I completed this project in the spring of 2015. As the UI/UX Engineer, I was responsible for the research, wireframing, visual design and prototyping. I also assisted in the final implementation.
College students have enough on their minds. Staying within budget and practicing good financial habits shouldn't be hard or stressful. We wanted to take the guess-work out of money management by integrating a budgeting tool directly with the bank account they use on-campus.
The first challenge was to identify how students think about and use money. What were their biggest financial challenges? How could we help solve them?
The second challenge was to determine the correct charting implementation. Our plan was to research various approaches to data visualization, and then to choose a solution that was feasible to implement within time constraints, that met our budget requirements and, most importantly, that delivered an excellent user experience.
I collaborated with the marketing team to gather information about our users' financial habits. After analyzing the feedback gathered in our focus groups, we learned that students were underestimating how much money they were spending in most categories. We knew this was a challenge we would have to meet.
To determine how to best implement the data visualization, I used several different approaches to quickly prototype various charting solutions.
After conducting the initial user research and competitor analysis, we synthesized our goals to give the project more focus. One of the biggest challenges remained: How to make it clear to students how much they were spending in each category.

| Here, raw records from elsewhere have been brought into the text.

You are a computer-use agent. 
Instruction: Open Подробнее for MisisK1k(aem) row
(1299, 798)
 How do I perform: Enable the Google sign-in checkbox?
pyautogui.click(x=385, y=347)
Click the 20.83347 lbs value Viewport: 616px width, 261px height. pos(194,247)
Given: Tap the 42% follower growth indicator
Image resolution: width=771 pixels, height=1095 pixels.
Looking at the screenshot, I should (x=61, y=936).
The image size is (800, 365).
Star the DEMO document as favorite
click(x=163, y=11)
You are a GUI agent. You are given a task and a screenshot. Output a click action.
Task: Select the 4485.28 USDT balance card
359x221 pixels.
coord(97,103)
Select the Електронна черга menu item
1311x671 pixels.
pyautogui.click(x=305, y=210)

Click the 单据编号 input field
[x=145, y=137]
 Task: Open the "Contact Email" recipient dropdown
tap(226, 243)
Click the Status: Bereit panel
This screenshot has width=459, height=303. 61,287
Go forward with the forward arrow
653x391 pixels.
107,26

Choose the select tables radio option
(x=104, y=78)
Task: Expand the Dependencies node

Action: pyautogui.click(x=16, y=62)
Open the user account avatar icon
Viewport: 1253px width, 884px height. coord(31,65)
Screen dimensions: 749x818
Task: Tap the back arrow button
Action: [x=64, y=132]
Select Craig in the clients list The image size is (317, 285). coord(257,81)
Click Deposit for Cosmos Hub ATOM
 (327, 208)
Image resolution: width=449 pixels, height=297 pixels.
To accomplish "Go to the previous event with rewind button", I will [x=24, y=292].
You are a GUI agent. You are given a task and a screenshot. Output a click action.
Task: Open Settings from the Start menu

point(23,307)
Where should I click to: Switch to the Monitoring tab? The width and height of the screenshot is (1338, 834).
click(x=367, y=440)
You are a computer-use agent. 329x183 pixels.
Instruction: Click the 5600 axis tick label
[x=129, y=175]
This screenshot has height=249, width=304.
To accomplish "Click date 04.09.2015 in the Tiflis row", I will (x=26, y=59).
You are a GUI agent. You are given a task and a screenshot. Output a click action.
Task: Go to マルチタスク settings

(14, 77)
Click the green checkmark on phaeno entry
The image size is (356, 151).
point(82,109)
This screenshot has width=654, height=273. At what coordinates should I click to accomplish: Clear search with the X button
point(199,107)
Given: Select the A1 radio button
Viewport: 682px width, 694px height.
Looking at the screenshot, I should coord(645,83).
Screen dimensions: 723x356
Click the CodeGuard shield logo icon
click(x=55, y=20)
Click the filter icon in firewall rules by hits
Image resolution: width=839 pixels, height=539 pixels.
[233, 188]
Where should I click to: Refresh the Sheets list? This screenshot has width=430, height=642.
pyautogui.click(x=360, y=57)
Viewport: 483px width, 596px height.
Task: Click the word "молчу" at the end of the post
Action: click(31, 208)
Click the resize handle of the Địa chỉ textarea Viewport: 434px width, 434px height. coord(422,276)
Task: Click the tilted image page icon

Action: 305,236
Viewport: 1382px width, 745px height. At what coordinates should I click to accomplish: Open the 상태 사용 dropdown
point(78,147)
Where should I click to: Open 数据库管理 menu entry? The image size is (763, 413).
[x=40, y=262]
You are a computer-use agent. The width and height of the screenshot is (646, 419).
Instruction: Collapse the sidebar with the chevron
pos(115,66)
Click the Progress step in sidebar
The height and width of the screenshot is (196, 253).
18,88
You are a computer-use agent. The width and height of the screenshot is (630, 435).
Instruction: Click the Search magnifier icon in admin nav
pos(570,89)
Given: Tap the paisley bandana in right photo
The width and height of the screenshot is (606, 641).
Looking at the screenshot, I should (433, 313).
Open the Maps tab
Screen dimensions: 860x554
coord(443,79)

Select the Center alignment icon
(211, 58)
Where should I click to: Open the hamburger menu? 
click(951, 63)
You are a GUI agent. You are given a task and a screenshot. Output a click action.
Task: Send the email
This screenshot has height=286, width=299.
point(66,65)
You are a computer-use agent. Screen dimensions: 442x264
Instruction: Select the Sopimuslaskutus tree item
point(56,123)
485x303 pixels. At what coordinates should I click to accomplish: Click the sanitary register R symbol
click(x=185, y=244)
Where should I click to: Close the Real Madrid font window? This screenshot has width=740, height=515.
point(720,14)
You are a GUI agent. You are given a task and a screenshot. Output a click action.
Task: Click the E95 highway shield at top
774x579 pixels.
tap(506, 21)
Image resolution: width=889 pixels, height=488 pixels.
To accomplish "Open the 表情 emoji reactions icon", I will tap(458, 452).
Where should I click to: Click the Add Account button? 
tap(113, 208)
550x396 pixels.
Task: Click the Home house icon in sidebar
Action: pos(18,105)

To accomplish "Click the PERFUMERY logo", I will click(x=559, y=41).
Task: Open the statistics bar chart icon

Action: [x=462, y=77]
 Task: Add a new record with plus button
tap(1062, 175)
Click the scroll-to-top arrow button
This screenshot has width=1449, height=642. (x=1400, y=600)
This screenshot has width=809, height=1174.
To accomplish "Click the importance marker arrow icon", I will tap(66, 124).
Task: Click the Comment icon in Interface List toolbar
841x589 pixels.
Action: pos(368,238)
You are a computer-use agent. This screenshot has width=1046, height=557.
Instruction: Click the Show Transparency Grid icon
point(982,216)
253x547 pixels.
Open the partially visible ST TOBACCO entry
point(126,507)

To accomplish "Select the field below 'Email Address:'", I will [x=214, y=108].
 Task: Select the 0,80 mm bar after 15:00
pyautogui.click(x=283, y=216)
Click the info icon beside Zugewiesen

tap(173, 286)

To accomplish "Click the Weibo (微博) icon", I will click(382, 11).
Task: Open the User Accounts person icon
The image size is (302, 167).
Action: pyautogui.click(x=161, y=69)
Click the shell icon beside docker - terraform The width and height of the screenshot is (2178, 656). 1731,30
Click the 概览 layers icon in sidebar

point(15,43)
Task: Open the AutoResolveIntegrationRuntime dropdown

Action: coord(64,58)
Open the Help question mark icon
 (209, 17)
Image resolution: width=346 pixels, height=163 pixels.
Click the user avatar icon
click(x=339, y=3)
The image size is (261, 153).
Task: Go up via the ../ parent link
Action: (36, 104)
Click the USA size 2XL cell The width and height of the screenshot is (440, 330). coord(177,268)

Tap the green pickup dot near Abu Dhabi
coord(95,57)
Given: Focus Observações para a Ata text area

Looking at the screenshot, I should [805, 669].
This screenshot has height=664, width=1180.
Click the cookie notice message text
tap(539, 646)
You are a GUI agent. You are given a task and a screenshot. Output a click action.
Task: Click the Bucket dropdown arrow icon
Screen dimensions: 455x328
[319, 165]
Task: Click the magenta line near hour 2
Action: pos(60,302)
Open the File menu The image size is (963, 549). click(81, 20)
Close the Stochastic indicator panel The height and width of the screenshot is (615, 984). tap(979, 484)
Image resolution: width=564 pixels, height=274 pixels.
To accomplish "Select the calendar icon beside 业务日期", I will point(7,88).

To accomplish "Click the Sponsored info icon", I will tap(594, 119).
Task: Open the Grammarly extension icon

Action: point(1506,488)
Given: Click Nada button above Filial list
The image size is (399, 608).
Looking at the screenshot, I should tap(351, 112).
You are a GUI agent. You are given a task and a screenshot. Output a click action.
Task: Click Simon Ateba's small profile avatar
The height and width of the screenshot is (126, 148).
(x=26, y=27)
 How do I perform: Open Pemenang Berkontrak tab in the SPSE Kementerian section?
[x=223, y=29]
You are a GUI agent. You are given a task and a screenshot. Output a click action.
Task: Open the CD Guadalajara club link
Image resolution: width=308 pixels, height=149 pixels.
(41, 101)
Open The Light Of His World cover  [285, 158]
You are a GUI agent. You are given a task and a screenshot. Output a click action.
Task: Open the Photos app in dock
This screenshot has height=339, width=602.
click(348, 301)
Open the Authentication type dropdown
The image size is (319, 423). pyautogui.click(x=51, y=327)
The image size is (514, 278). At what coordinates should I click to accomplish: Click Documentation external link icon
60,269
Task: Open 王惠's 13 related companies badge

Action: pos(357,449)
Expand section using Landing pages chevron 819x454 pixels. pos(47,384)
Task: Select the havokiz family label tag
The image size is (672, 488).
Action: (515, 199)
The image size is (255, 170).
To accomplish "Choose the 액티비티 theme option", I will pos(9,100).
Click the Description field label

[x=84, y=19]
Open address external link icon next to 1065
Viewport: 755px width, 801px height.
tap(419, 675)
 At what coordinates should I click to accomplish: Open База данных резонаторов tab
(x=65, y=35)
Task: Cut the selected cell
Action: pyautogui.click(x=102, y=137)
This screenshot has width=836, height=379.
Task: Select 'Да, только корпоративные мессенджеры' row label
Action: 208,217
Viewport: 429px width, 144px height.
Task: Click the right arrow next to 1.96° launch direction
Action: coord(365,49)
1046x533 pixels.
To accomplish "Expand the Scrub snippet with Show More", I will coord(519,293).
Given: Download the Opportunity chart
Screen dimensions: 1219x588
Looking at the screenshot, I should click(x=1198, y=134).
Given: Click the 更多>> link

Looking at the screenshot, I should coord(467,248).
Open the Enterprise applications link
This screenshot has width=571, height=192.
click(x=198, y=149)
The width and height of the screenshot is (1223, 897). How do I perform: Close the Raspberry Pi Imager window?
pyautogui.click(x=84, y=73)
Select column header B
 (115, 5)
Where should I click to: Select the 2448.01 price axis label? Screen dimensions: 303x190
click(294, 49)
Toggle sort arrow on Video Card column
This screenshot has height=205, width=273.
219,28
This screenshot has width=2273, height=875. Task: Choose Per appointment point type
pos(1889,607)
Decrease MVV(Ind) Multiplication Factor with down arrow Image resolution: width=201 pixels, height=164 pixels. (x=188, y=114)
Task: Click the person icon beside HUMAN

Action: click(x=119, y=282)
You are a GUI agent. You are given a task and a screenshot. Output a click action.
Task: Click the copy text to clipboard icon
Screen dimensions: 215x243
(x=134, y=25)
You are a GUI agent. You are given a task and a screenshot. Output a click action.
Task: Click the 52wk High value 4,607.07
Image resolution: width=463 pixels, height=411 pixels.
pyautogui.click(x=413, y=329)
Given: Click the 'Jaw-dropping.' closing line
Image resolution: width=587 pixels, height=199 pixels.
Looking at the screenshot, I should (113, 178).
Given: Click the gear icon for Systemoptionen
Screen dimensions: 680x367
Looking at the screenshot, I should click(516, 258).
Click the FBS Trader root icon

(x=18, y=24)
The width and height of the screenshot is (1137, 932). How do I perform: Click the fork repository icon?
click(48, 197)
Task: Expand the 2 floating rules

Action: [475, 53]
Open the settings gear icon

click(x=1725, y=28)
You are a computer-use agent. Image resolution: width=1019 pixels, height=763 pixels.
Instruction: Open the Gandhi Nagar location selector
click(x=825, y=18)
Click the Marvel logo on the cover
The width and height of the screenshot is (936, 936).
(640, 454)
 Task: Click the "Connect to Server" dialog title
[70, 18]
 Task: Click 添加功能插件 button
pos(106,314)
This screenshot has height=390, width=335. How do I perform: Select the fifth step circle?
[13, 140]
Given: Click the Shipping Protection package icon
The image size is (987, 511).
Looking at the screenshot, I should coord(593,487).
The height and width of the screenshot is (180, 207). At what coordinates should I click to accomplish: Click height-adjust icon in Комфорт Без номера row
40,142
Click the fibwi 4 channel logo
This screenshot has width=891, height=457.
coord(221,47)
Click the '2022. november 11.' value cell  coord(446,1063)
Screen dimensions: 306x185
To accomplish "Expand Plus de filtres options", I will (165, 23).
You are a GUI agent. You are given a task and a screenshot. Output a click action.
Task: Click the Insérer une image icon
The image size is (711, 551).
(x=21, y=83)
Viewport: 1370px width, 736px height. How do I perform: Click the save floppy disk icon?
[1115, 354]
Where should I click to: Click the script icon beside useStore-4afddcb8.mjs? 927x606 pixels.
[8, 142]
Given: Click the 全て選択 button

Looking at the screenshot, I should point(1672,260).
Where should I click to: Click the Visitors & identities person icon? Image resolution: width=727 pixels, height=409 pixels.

It was important to us to empower students with a sense of financial control. Our primary goals were to make it intuitive for them to create personalized budgets and to allow them to customize their transaction categories. We also sought to provide easy-to-read visuals of account cash flow and trends in spending.
Once we understood the main goals for the project, I started to sketch and wireframe UI concepts. My objectives were to design the high level structure of the UI, and to determine how the user would navigate to each action.
After testing early sketches we decided to do away with a traditional dashboard. Since each chart illustrates different information about spending, we wanted the screen that the user initially sees to be an overview of their financial activity. We also wanted them to have a more detailed view when making changes to their budgets.
In addition to the design challenges of this project, I also had to determine the correct charting tools. The main goal here was to choose an option that would allow for reusability, visual control, easy integration to our back-end data, and that would be time and cost effective.
After researching different tools and libraries, I quickly prototyped several charts using ChartJs, High Carts and C3.js. Given that C3 was built upon the very robust D3.js, and since C3.js met all of the requirements mentioned above, I used C3.js to create an interactive prototype for final approval.
In the end, we successfully developed a useful, customizable and intuitive tool that integrates directly with a student's bank account and gives them an up-to-the-minute snapshot of their financial health. Since launching, thousands of budgets have been created.
I oversaw the user experience from start to finish. This includes initial user research, sketching, wireframing, solution research/experimentation, prototyping, and assisting with the final implementation.